Please use this identifier to cite or link to this item: https://scholarbank.nus.edu.sg/handle/10635/22061
Title: IDENTITY POLITICS, POWER AND RESISTANCE IN DISASTER RESPONSE: A CASE STUDY OF THE 2004 TSUNAMI RELIEF, REHABILITATION AND RECOVERY IN TAMIL NADU
Authors: KANCHAN GANDHI
Keywords: disaster-response, identity-politics, elite, subaltern, resistance, gender
Issue Date: 16-Aug-2010
Citation: KANCHAN GANDHI (2010-08-16). IDENTITY POLITICS, POWER AND RESISTANCE IN DISASTER RESPONSE: A CASE STUDY OF THE 2004 TSUNAMI RELIEF, REHABILITATION AND RECOVERY IN TAMIL NADU. ScholarBank@NUS Repository.

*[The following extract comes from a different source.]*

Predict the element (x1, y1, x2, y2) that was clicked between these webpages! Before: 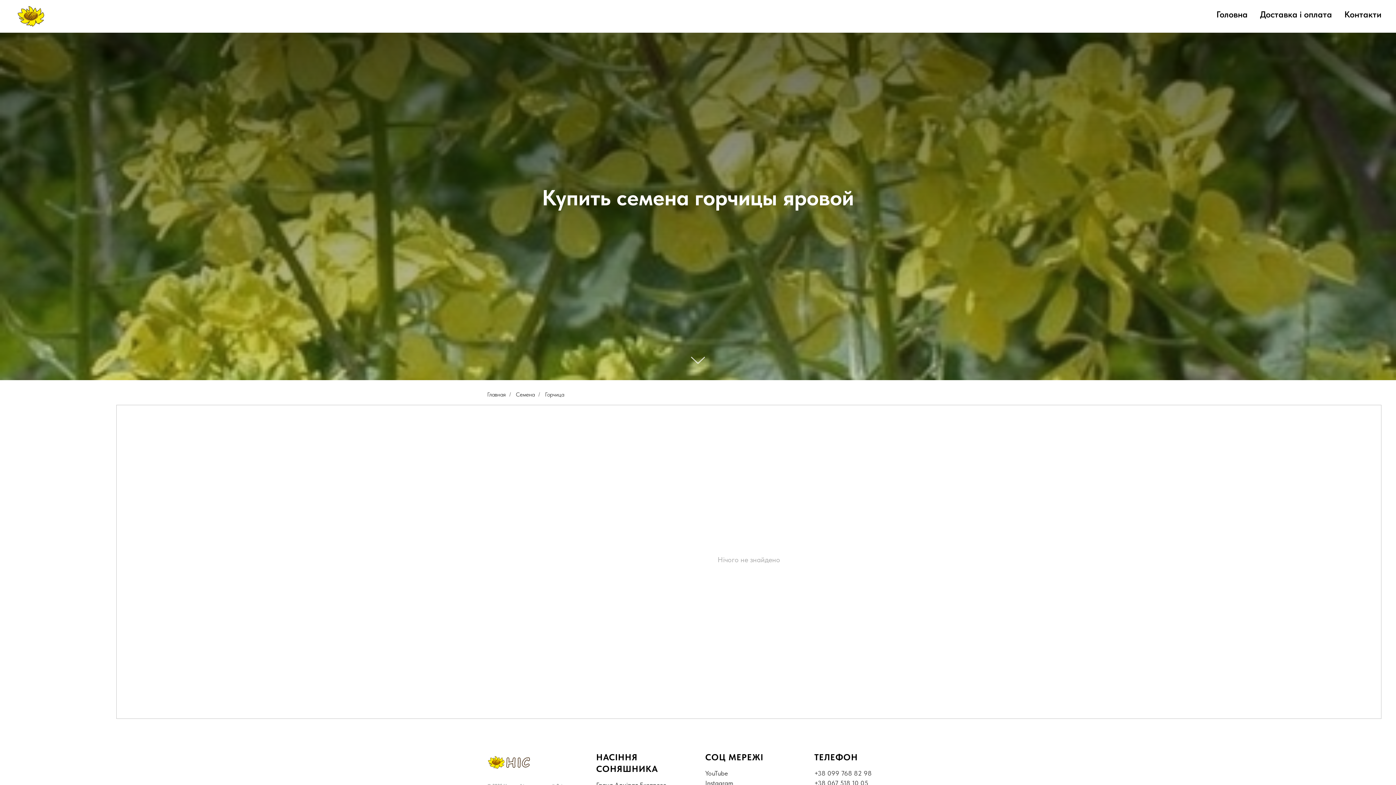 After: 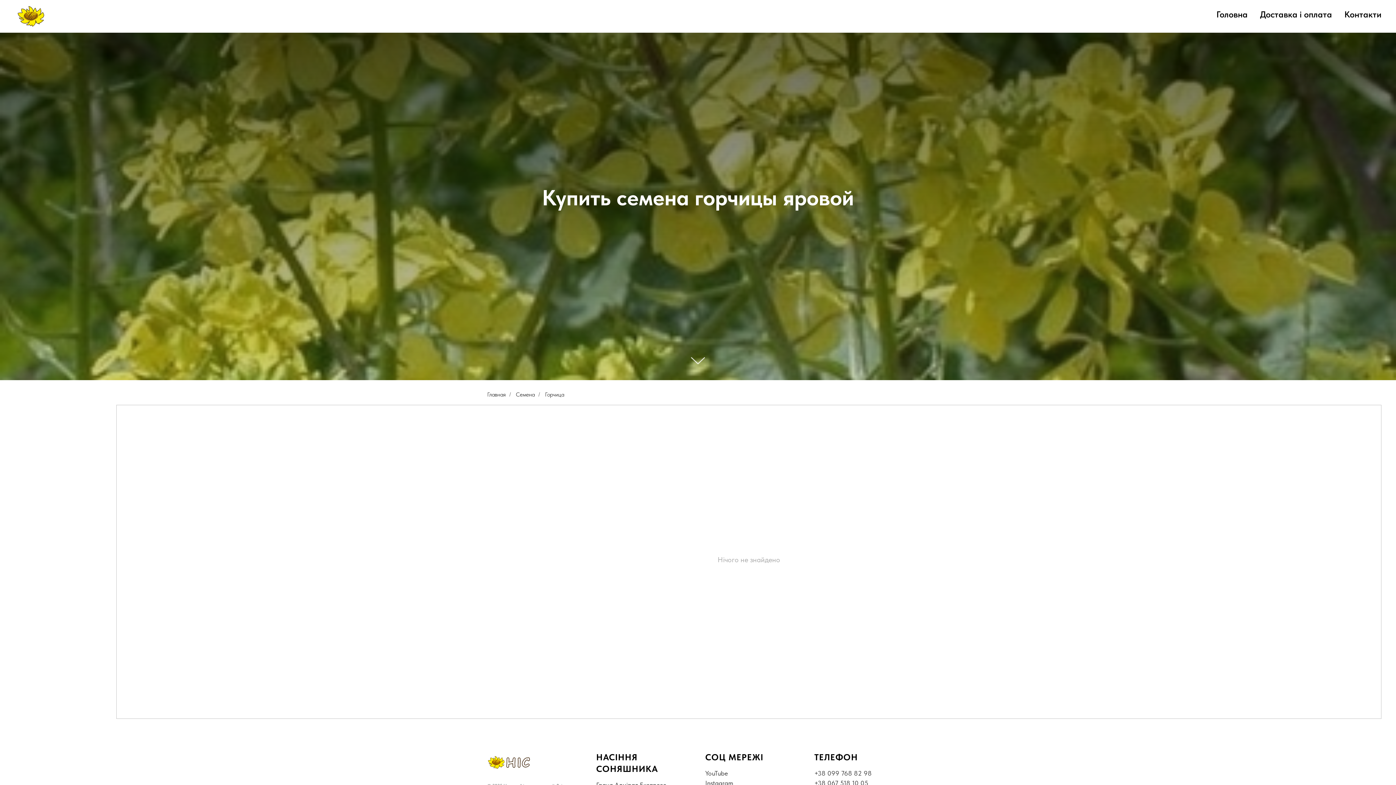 Action: label: ​+38 099 768 82 98 bbox: (814, 769, 872, 777)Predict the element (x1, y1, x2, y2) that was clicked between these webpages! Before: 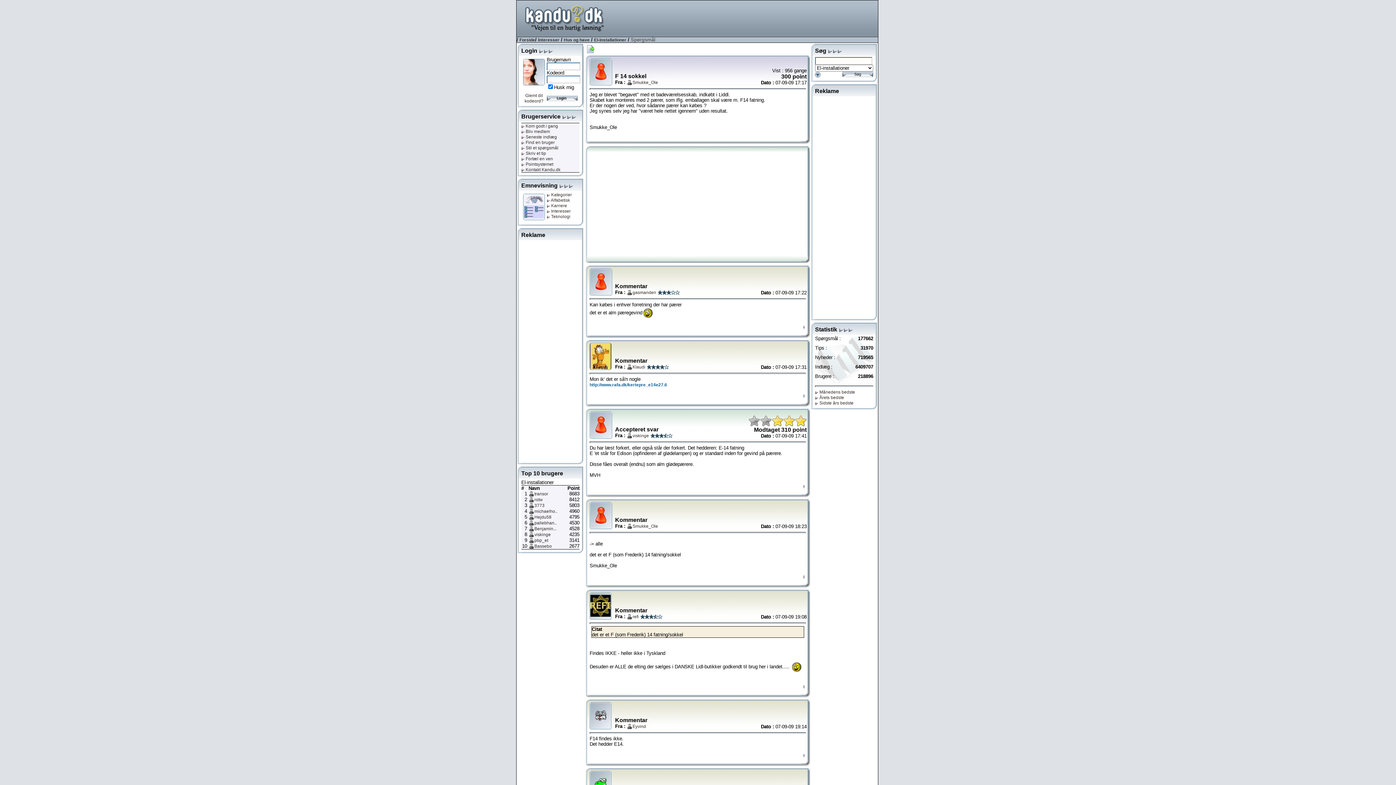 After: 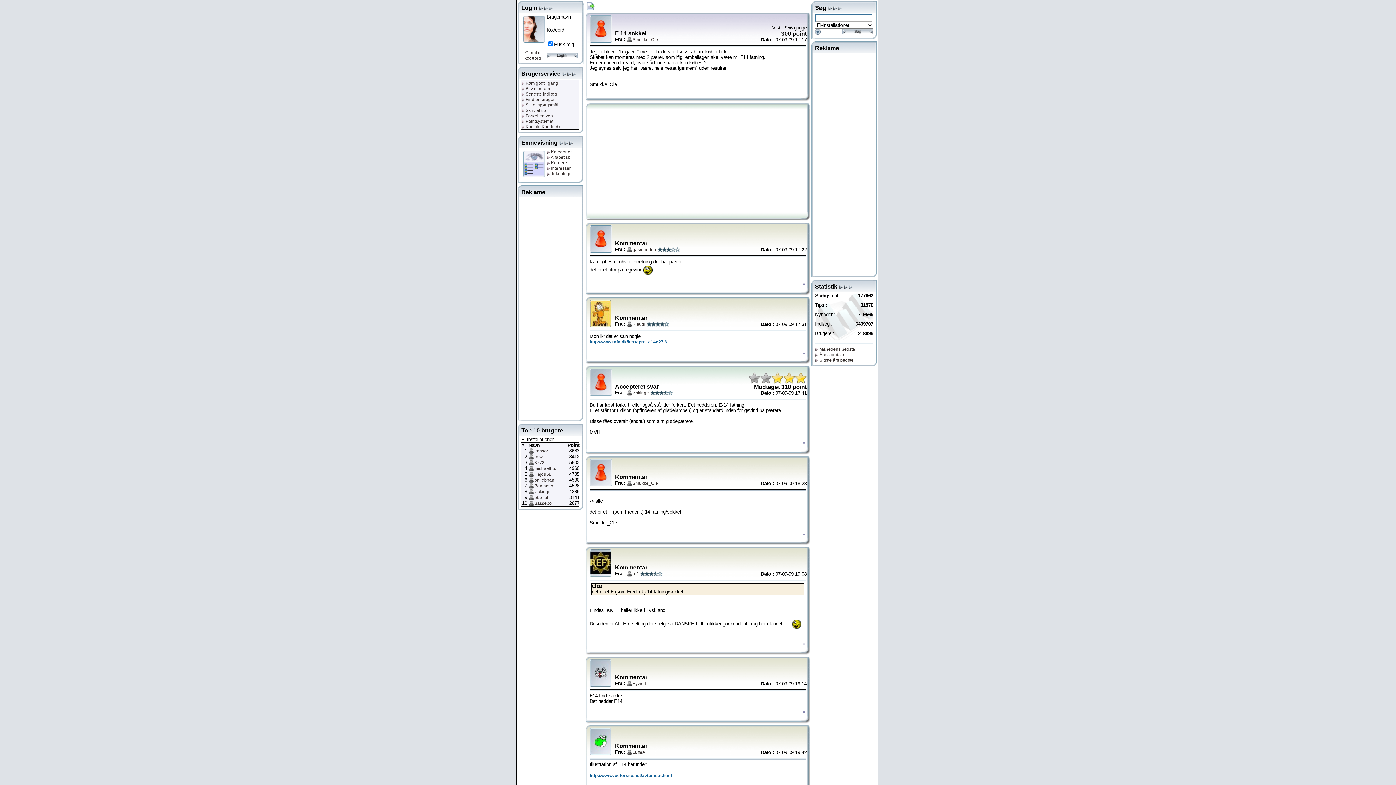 Action: bbox: (802, 574, 806, 579)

Abstract: This thesis focuses on the identity politics, (i.e. the interplay of power and resistance) among differently (dis)advantaged groups in the response to the 2004 Tsunami in coastal Tamil Nadu. The central theme is the examination of tensions between the state, civil society and political society in the implementation of disaster Relief, Rehabilitation and Recovery (RRR) programmes which is done by drawing on the work of Indian post-colonial and post-development scholars. The concepts of participation, elite-capture, resistance and exclusion are central to understanding and analysing identity-politics in the Tsunami response in this thesis. These exclusions may be gendered, class or caste-based and arise from the intersection of multiple vectors of social inequality. Further, the importance of NGOs and their role in resisting the state and empowering/disempowering the subaltern groups is also examined at different levels. The processes of power and resistance at the scale of the state, community and household are examined through in-depth interviews with government officials, NGO representatives and affected members of the community. The key arguments made in this thesis are first that the specific vulnerabilities of some of the members of fishing communities of Tamil Nadu were aggravated and perpetuated in the post-Tsunami period through the treatment of community as homogenous by the state and most NGOs; and second the positive role of another group of NGOs (such as those that have a long presence in the field and oppose the state¿s neo-liberal policies) was instrumental in empowering the subaltern groups by enabling resistance among them against oppressive state and community relations. Finally, I argue that post-disaster interventions of the state and civil society should be based on the complexities created by the intersections of different vectors of social inequalities instead of treating all households as equally disadvantaged due to the impacts of a disaster.